Jabra, that brand better known for its Bluetooth headsets, has come up with a rather solid pair of sports earphones that are both light on the ear and firm enough to stay in place when you run or cycle.
The Jabra Sport receives the music wirelessly via Bluetooth from your smartphone or a compatible MP3 player, doing away with the annoying cord that usually runs down to your MP3 player in your shorts pocket or an arm pouch.
At a launch in Singapore yesterday, reporters were shown how the earphones come with a number of useful features for those sweaty moments, starting with the specially-coated, flat cord linking the two headsets that are said to be less susceptible to stick to your sweaty back, or get tangled that easily.
Like the company’s other similar-looking Bluetooth headphones, the Jabra Sport is made of material that lets you easily shape it to fit your ears. I’m not sure about the comfort offered by the hook design, but I’m told by the Jabra folks that this helps the earphones stay on better when you exercise.
Like the Sennheiser/adidas Sports earphones that I use now for my jogs, the Jabra Sport also comes with inner ear fins that are indispensable in keeping the earphones in place and making sure the music is loud and clear.
In terms of durability, the Jabra Sport is said to have cleared similar rain, dust and shock torture tests that the US military puts its gear through. I guess if something can work on the battlefields of Afghanistan and Iraq, it should be able to handle your daily run or cycle.
I actually did a little test yesterday, while handling the earphones. I tucked at the cord gently to see if it felt flimsy, but I came away feeling more assured of the Jabra Sport than most regular earphones.
Beyond just a pair of earphones, the Jabra Sport also works with the Endomondo app that you can download onto your smartphone (Android, iOS or Blackberry) to keep track of your run, a la Nike+. It can also be programmed to goads you on with canned voice prompts, reminding you ever so gently that you are not taking a walk in the park, for example.
How much is the Jabra Sport? The regular version costs S$148 while a “Made for iPod” version will cost S$168, and is guaranteed to work with a wider range of Apple devices.

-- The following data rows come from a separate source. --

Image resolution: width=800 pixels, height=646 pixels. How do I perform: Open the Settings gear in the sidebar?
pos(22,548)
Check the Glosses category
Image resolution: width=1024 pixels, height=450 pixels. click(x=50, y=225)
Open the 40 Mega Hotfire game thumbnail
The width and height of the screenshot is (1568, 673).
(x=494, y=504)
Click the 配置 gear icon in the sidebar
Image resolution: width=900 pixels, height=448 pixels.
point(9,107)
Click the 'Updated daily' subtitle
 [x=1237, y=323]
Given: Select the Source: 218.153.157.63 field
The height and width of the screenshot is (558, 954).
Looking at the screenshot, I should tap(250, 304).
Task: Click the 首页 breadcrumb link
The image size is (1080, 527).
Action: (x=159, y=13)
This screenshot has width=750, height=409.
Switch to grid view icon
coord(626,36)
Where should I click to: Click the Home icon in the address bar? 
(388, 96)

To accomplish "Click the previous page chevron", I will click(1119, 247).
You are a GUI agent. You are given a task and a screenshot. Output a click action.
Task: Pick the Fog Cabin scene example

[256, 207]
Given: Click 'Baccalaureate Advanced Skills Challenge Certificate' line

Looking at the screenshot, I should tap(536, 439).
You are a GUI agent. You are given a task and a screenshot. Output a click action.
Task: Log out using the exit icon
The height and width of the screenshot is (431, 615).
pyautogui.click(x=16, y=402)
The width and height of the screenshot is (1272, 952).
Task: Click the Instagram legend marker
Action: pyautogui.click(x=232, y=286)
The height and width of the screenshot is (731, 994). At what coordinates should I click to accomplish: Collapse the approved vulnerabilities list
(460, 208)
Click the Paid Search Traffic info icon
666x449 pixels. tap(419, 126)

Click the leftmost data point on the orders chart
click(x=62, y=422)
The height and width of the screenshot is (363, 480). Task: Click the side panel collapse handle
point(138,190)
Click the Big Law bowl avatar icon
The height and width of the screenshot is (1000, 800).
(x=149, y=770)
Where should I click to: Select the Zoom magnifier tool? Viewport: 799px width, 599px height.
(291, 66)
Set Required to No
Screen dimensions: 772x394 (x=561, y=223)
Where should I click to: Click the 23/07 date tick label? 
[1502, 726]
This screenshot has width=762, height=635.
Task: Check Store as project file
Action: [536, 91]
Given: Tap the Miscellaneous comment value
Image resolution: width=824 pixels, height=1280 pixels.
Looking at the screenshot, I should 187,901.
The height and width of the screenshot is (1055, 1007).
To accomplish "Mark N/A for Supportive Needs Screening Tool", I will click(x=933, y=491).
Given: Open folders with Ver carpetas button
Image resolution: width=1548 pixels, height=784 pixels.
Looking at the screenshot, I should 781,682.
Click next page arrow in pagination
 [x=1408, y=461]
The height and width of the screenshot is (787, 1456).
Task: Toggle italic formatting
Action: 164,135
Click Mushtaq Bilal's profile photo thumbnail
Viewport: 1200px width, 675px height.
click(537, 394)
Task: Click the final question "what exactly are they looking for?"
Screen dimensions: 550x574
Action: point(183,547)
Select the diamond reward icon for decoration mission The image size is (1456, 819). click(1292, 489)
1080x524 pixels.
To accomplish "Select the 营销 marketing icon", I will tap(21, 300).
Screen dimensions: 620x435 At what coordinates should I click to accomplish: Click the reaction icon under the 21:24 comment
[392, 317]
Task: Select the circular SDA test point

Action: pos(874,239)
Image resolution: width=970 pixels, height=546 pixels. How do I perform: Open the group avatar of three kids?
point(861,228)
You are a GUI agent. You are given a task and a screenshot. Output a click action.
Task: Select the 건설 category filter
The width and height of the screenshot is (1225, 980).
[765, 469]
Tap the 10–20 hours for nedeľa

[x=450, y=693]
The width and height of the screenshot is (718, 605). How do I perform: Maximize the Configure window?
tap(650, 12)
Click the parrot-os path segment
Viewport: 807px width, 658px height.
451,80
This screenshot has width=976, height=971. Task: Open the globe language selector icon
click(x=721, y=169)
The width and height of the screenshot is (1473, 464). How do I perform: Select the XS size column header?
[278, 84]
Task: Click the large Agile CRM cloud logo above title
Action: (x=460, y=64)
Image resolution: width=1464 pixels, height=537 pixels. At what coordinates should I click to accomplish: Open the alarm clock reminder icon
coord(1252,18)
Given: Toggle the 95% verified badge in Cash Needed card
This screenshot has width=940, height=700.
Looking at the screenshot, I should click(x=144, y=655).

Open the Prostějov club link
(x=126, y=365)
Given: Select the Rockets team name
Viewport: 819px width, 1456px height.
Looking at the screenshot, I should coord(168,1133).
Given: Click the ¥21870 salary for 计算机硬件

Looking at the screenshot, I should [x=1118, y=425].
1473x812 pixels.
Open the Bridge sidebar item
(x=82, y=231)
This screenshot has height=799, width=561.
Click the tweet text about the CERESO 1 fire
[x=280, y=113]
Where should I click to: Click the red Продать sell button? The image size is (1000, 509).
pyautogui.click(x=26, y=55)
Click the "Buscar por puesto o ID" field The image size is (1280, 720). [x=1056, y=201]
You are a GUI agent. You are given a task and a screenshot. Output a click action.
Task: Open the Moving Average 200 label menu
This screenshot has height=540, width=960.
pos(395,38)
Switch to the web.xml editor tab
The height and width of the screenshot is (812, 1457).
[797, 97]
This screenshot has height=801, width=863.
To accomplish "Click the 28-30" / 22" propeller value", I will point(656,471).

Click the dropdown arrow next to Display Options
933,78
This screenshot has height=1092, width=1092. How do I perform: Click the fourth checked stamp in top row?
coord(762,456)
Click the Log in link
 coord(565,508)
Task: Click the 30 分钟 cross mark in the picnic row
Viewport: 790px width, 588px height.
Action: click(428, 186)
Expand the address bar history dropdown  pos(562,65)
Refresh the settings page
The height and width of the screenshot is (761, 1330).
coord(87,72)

Beside the Sport, Jabra yesterday also launched a number of other Bluetooth devices, like the S$148 Halo 2, which are sleek flat, folder headphones for travellers, as well as the S$198 Jabra Supreme, an attractive mono headset that comes with a foldable-boom design and advanced active noise cancellation and ambient noise reduction.
But the coolest, in my eyes, is the Bluetooth sport earphones, because they are a new class of devices in their own right and will only get more popular as more folks start syncing up with their Bluetooth-enabled smartphones. Look out for a Goond Review on the Jabra Sport soon when I get it out for a jog.